Hukuksal nedenlerin sıralandığı dava gerekçesinde, çıkabilecek uyuşmazlıklarda milletlerarası antlaşma hükümleri esas alındığı belirtilerek; “TC Anayasası’nın 56.Maddesindeki “sağlıklı ve dengeli bir çevrede yaşama hakkı”. * 3573 S. Zeytinciliğin lslahı ve Yabanilerin Aşılattırılması Hakkında Kanun. TC Anayasası’nın 90/son Maddesi; “Usulüne göre yürürlüğe konulmuş milletlerarası antlaşmalar kanun hükmündedir. Bunlar hakkında Anayasaya aykırılık iddiası ile Anayasa Mahkemesine başvurulamaz. Usulüne göre yürürlüğe konulmuş temel hak ve özgürlüklere ilişkin milletlerarası antlaşmalarla kanunların aynı konuda farklı hükümler içermesi nedeniyle çıkabilecek uyuşmazlıklarda milletlerarası antlaşma hükümleri esas alınır.” Avrupa İnsan Hakları Sözleşmesi. Paris Şartı. 1972 Stockholm Birleşmiş Milletler İnsan Çevresi Konferansı(Stockholm Deklarasyonu). 1992 - Birleşmiş Milletler Çevre ve Kalkınma Üzerine Rio Zirvesi Sonuç Deklarasyonu. 1992 - BM-Rio-Gündem 21 Sözleşmesi ( 7.ci Beş Yıllık Kalkınma Planı ile hükümeti bağlayıcı olduğu kabul edildi) (R.G; 25/7/1995-22534 mük. sh.157). BERN Sözleşmesi; Avrupa’nın Yaban Hayatı ve Yaşama Ortamlarını Koruma Sözleşmesi. Medeni Yasa, Çevre Kanunu, ÇED Yönetmeliği Su Kirliliği Kontrol Yönetmeliği ve Sair Mevzuat” denildi.

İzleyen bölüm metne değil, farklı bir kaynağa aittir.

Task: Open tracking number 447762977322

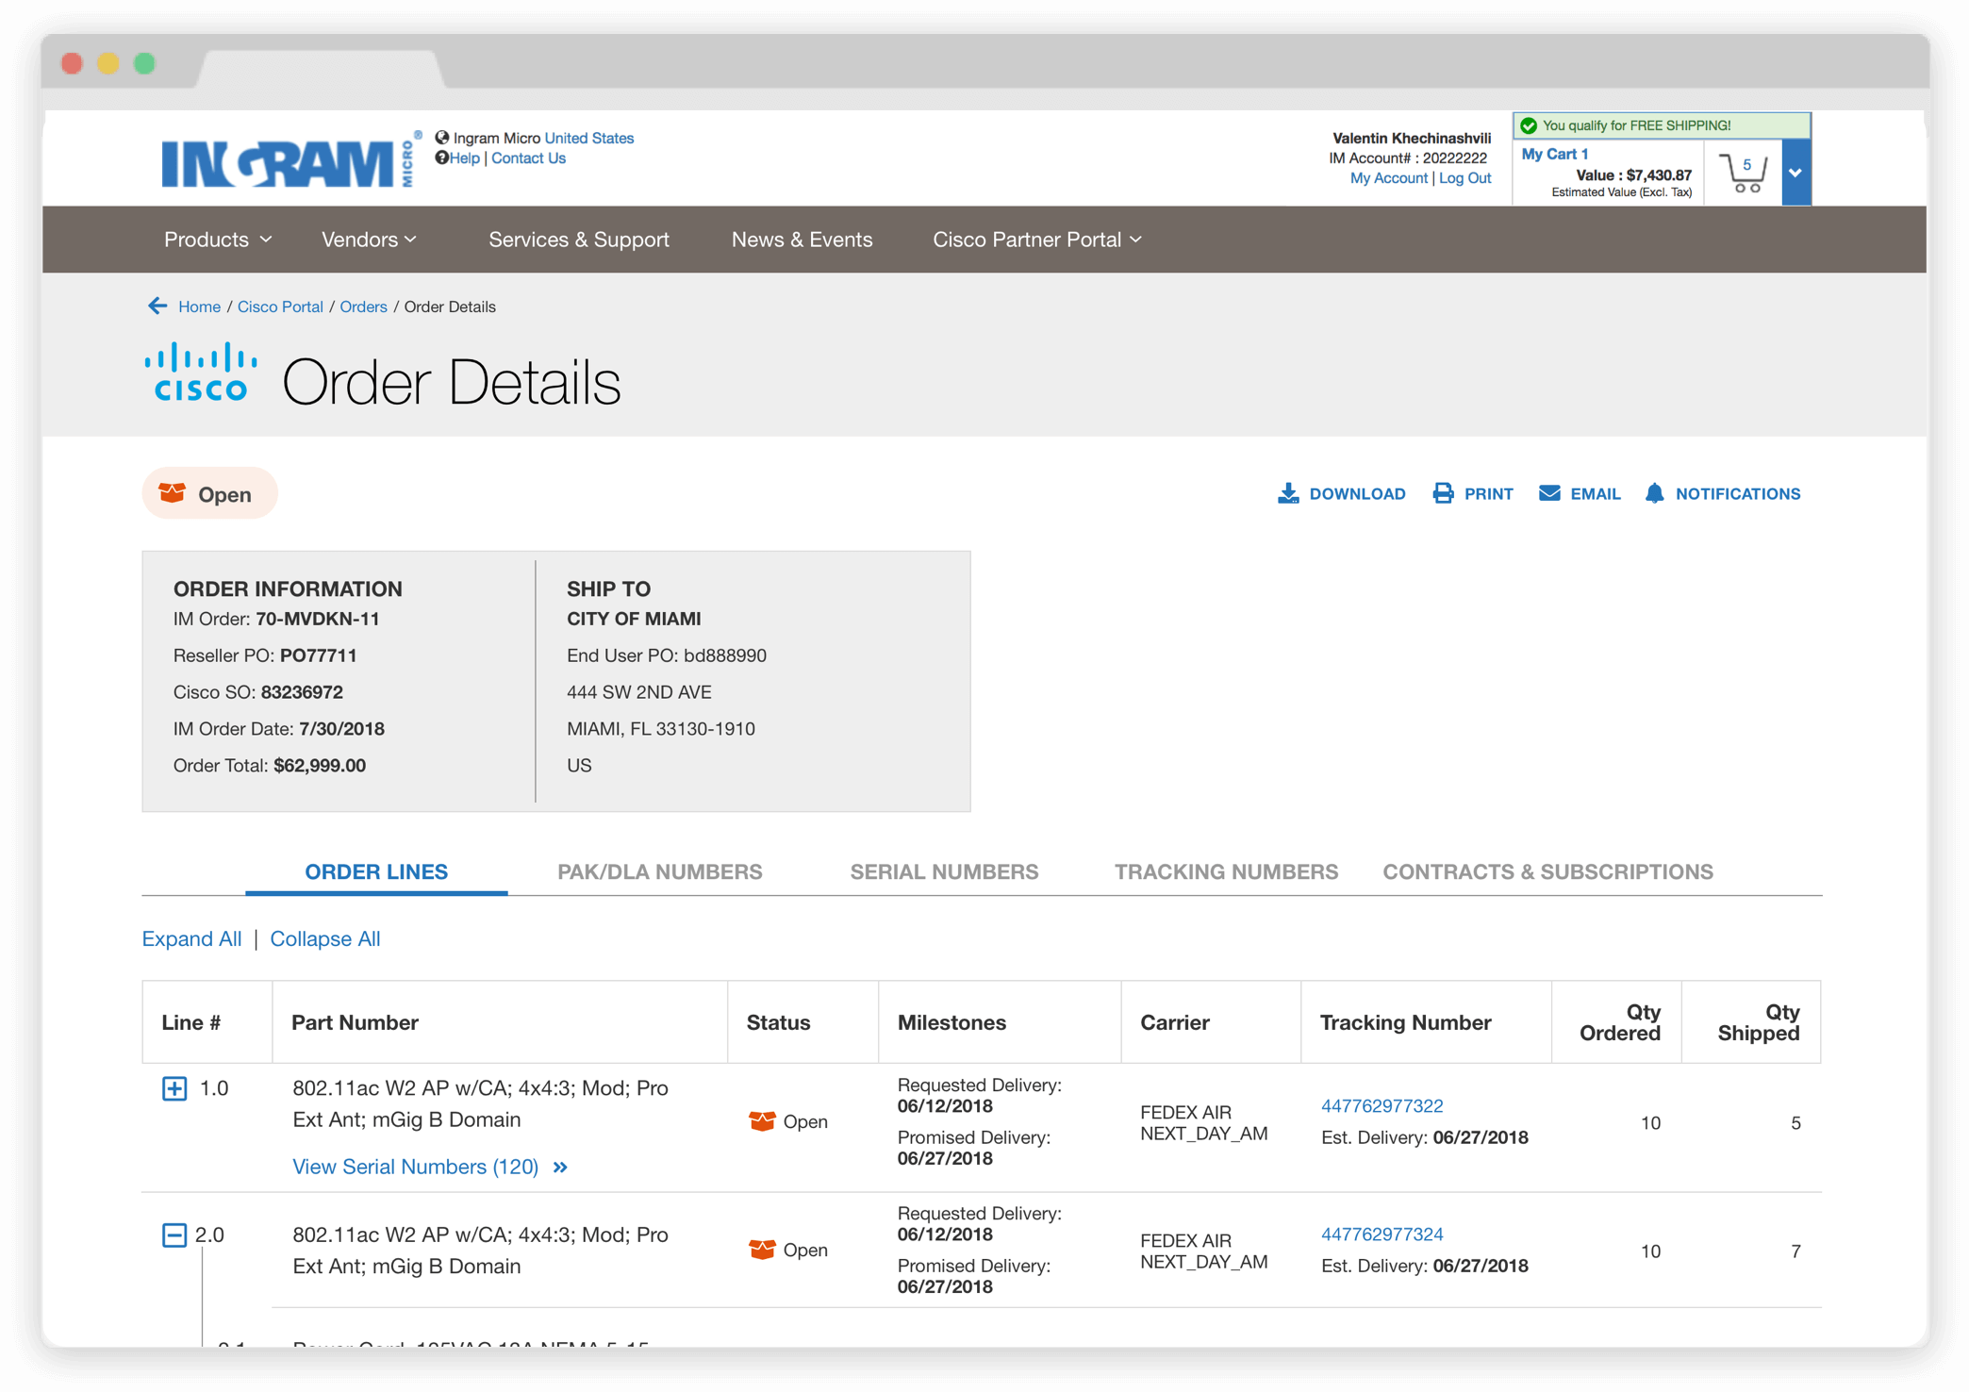Action: tap(1382, 1105)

“Dava sonuna kadar yürütmesinin durdurulması ve dava konusu idari işlemin iptali”
Dava sonuna kadar yürütmenin durdurulması ve dava konusu idari işlemin iptalinin istendiği dava dosyasında; “Yukarıda açıkladığımız nedenlerle; Çanakkale İli Ayvacık İlcesi Tuzla Mahallesi, Dikilitaş Mevkii, Pafta No:4, Parsel No:461-462-463, Jeotermal İ.R. No:17/15, Ruhsat alanı: 2395,25 Ha mevkiindeki MTN Enerji Elektrik Üretim San. ve Tic. A.Ş. tarafından yapılması planlanan Babadere Jeotermal Enerji Santrali-2 (11,8 MWe) projesi ile ilgili olarak Çanakkale Valiliğince “Çevresel Etki Değerlendirmesi Gerekli Değildir” kararının, öncelikle durumun gerektirdiği aciliyet ve nedeni ile davalı idarenin savunmasının alınması beklenilmeksizin teminatsız olarak, dava sonuna kadar yürütmesinin durdurulmasına, Yargılamanın duruşmalı yapılmasına ve mahallinde keşif icrasına, Yargılama sonunda dava konusu idari işlemin iptaline, Yargılama giderleri ve vekalet ücretinin davalı idare üzerinde bırakılmasına karar verilmesini müvekkillerim adına vekaleten, saygıyla arz ve talep ederim” denildi.